As mandatory e-filing (and the accompanying switch to e-service, e-dockets, and e-notices) spreads across Texas, we need to ensure that we stay abreast of what is happening on the court’s docket, especially if filings reach us through email. An appeal pending in the Federal Circuit provides a cautionary tale.
After a federal district judge in San Antonio signed a $40 million judgment against the defendants in Two-Way Media, LLC v. AT&T Operations, Inc., et al., defense counsel at Sidley & Austin filed several post-judgment motions and several motions to seal those motions. The district court granted the motions for leave to file under seal and denied the post-judgment motions on November 22, 2013. The denial of the post-judgment motions started the 30-day clock for the defendants to file their notice of appeal under Federal Rule of Appellate Procedure 4(a)(4).
The court's ECF system sent notices to all counsel of record. But apparently, defense counsel read the docket text in the ECF e-mail but did not read the orders. As a result, more than 30 days passed before counsel realized that the post-judgment motions had been denied. As soon as they realized their mistake, they filed a motion to extend the time to file the notice of appeal under Rule 4(a)(5) and argued that they had not received proper notice of the orders denying their post-judgment motions because of the language of the ECF e-mail
In an 8-page order issued in February, the district judge denied the motion. (Download the District Court's order.) The court found that the defendants failed to show either good cause or excusable neglect, as required by Rule 4(a)(5). The court expressly found that it was not sufficient for the attorneys to rely on the text of the e-mail without actually reading the orders. The Court further stated that it
finds it very troublesome that: for almost 52 days after the entry of the orders, none of the at least eighteen counsel that received the [ECF emails] on behalf of Defendants, even after admittedly having their assistants download and file such orders, bothered to read the orders issued by the Court, check the docket for activity, or check on the status of the case.

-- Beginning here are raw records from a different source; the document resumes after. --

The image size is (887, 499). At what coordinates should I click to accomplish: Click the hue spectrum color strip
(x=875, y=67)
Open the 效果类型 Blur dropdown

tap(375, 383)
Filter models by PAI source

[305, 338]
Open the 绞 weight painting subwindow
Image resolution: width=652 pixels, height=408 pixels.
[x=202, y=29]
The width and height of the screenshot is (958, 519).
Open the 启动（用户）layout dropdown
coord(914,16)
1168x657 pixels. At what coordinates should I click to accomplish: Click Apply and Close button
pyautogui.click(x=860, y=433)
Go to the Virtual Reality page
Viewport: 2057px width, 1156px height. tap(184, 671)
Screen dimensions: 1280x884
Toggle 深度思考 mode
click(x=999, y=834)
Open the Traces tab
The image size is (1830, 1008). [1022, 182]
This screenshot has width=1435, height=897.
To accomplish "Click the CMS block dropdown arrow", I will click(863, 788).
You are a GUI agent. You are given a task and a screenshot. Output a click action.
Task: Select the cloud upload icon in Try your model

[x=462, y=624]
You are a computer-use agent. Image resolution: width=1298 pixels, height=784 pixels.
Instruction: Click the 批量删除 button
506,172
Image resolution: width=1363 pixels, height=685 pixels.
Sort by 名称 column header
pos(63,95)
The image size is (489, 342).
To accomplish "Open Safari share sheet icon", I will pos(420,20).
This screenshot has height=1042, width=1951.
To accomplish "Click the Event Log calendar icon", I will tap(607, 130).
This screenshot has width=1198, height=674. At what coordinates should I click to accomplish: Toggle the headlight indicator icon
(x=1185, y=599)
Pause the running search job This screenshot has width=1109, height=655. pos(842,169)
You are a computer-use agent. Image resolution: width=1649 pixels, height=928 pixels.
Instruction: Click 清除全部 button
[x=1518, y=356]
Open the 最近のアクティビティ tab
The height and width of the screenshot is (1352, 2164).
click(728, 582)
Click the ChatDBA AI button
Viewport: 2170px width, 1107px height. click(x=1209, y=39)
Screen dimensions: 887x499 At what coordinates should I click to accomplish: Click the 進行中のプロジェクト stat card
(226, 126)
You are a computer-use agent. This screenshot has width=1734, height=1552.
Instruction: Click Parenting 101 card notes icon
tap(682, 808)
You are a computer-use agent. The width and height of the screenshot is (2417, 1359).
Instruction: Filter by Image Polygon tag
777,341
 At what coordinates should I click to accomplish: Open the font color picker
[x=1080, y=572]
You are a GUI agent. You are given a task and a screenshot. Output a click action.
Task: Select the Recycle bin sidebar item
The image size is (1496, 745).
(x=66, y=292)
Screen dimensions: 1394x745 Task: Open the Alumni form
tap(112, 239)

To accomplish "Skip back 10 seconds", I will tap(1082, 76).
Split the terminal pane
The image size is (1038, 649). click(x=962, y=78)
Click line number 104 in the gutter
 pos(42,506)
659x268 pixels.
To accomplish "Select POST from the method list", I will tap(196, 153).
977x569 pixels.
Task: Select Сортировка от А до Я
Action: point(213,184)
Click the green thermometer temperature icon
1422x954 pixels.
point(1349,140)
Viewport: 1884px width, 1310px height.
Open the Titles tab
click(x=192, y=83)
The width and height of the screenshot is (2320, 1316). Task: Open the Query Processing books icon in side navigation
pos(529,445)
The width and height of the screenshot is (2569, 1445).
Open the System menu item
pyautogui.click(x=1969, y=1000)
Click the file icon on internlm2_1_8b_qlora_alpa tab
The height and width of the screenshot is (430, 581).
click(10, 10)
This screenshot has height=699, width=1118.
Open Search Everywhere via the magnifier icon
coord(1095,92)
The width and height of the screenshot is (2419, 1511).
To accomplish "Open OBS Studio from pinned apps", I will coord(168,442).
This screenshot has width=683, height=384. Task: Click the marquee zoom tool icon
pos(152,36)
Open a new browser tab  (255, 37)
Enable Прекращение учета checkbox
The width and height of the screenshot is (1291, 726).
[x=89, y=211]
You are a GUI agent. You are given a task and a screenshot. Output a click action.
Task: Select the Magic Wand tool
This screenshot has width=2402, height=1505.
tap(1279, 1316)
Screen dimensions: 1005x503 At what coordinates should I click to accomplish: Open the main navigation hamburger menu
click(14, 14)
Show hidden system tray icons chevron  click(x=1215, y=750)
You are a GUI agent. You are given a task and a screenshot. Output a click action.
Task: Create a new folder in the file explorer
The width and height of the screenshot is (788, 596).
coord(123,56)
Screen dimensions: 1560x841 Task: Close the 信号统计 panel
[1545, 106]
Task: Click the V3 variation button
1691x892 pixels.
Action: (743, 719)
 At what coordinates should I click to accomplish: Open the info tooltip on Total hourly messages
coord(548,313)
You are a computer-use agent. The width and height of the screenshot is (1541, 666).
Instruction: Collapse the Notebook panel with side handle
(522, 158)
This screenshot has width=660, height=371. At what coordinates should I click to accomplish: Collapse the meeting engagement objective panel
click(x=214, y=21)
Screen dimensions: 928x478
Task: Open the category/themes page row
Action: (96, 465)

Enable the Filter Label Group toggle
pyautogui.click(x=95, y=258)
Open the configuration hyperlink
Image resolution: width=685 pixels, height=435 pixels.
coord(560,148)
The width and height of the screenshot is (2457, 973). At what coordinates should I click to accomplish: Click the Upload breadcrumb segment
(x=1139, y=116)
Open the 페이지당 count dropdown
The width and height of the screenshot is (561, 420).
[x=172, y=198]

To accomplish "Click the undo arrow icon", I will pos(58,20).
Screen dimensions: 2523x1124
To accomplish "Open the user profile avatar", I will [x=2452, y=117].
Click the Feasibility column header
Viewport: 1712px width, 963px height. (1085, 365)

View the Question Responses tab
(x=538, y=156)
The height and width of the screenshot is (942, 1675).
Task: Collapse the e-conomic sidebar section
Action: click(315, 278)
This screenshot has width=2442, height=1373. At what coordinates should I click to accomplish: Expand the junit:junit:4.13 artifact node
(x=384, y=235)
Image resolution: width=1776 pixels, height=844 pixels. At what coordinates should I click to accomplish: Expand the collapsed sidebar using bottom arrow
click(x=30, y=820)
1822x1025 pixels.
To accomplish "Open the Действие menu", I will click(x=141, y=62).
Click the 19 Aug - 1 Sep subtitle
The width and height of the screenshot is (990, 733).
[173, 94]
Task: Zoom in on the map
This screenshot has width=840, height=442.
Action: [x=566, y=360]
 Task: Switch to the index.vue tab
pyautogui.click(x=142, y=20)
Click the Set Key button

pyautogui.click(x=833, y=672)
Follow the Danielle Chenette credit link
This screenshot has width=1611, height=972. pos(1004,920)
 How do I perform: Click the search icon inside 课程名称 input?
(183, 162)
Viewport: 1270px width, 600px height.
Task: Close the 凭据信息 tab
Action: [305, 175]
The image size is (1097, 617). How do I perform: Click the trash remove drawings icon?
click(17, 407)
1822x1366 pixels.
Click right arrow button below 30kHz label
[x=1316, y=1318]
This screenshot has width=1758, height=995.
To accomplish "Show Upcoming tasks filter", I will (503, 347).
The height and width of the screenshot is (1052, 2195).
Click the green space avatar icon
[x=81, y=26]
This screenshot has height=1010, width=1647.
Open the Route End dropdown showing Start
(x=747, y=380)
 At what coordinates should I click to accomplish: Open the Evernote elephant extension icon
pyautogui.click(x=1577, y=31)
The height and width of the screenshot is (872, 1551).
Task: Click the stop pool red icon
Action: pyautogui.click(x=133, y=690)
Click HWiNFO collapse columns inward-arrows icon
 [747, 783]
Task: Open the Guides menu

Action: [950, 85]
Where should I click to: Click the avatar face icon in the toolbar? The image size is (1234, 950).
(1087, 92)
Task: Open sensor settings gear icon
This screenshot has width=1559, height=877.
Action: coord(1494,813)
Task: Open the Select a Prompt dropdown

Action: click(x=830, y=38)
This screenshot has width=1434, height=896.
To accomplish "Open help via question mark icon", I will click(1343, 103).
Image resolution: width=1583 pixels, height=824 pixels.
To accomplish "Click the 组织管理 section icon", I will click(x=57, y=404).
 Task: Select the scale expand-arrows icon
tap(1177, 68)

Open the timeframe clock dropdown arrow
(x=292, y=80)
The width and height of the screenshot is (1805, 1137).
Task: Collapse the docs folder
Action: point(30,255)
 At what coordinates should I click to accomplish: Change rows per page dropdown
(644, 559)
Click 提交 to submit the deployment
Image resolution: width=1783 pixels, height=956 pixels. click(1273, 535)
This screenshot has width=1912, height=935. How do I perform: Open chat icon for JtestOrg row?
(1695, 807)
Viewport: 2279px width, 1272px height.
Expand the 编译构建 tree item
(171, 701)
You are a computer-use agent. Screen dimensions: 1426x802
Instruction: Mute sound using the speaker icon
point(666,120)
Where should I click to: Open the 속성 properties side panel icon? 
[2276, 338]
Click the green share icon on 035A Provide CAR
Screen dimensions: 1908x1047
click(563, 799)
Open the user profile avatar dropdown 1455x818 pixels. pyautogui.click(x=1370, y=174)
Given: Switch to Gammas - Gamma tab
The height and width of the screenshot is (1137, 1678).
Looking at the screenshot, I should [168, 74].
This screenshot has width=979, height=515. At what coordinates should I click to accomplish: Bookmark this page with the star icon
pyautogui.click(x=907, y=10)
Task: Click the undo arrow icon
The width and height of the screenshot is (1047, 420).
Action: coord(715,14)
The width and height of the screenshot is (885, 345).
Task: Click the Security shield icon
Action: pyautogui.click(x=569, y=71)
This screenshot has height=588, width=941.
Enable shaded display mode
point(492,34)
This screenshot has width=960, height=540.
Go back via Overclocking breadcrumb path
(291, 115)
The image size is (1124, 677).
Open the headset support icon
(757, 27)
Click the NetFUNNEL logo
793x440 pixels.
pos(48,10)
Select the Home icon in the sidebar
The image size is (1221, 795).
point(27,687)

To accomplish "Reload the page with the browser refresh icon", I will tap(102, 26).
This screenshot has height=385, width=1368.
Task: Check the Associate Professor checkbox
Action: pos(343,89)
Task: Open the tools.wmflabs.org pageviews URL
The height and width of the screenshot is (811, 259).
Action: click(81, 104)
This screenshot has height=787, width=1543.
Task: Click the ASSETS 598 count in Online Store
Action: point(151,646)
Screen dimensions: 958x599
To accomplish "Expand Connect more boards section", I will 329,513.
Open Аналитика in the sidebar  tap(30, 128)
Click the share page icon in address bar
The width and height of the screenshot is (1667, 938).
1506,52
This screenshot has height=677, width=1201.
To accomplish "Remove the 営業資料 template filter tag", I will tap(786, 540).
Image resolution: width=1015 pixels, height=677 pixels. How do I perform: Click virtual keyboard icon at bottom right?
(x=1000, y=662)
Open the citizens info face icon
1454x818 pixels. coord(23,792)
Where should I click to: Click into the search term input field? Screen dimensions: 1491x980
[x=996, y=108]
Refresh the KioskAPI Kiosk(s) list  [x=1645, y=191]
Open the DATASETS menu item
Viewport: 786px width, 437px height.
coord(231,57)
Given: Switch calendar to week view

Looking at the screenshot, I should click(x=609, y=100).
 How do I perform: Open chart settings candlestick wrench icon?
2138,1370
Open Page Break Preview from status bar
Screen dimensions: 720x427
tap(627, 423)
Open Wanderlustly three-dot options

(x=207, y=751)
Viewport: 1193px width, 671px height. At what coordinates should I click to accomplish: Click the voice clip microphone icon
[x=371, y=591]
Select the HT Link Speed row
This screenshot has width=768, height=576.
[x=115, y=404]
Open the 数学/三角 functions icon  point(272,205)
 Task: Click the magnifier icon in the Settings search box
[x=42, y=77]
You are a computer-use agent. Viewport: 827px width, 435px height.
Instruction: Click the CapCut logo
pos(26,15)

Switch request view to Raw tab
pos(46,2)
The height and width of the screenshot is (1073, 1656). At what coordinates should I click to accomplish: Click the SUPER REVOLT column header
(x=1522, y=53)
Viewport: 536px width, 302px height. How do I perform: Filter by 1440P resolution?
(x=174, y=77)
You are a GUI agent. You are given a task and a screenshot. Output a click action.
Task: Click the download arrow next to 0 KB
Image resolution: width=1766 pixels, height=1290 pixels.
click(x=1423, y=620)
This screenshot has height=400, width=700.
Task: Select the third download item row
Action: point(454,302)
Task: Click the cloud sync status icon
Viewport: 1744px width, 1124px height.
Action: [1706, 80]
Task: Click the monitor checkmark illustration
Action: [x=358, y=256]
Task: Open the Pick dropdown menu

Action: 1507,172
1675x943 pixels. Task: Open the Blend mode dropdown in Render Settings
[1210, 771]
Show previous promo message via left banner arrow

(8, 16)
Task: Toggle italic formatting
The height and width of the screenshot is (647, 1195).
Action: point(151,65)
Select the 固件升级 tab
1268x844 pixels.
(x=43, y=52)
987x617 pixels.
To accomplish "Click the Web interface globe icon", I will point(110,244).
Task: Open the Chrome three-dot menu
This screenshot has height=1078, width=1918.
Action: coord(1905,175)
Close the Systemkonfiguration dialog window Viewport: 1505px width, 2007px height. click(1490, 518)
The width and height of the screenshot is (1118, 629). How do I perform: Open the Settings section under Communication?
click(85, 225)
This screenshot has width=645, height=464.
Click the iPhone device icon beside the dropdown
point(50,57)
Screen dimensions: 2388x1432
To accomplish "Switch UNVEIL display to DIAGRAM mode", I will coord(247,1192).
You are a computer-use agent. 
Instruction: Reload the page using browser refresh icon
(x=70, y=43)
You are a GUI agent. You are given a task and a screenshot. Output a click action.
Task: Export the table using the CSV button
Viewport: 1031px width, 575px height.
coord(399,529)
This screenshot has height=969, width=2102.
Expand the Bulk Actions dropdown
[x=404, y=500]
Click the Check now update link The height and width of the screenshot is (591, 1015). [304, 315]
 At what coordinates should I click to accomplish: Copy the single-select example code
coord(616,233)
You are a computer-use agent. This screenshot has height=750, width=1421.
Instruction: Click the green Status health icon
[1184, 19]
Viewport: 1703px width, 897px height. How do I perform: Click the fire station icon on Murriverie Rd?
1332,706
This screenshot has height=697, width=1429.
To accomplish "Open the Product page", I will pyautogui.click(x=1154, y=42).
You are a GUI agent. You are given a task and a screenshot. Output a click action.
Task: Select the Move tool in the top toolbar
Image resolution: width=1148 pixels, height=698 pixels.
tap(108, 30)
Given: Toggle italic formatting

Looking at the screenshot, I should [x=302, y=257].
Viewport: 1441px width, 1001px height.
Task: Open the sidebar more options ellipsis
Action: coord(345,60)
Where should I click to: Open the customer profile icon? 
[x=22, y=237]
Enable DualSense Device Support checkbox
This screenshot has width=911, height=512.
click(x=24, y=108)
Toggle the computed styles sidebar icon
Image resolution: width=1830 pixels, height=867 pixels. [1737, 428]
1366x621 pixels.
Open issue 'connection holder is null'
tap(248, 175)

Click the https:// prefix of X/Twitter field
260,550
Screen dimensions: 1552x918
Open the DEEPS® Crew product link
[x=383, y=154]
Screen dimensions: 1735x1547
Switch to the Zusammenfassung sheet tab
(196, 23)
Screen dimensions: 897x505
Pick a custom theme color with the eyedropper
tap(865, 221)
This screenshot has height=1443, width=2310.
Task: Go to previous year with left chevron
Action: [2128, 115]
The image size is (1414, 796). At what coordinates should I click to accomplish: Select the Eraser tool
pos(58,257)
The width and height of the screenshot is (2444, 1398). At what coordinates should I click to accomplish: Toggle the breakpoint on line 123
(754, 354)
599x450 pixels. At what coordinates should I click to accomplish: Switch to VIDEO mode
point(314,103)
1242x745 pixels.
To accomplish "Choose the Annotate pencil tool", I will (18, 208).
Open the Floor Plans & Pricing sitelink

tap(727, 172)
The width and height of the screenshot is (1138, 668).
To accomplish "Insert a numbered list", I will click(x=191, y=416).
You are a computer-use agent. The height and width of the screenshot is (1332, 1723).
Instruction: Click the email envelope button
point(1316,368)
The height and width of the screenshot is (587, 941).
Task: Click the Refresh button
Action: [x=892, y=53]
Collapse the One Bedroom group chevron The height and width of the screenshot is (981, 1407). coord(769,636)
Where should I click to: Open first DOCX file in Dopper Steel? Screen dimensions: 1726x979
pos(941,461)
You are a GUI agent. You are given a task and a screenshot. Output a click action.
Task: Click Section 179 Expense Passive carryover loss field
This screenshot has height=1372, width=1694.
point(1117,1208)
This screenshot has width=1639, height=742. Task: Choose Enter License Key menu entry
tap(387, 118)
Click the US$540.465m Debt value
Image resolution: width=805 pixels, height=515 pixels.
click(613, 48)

AT&T has appealed the district court’s order to the Federal Circuit. The case number in the Federal Circuit is 14-1302. Two-Way Media has moved to dismiss the appeal and AT&T's response was filed last week.
What can Texas lawyers learn from AT&T's experience? Under the new electronic filing system, the e-notice from the court has very little information about a filing or order. Instead, it includes a link to download the document. Downloading and reading the document is the electronic equivalent of opening the envelope from the clerk with a hard copy of the order. Attorneys should ensure that their workflow includes review of these downloaded documents.
We will keep an eye on the appeal and let you know how it turns out. In the meantime, are there any other pitfalls with e-filing, e-service, and e-docketing that you have encountered (or narrowly avoided)?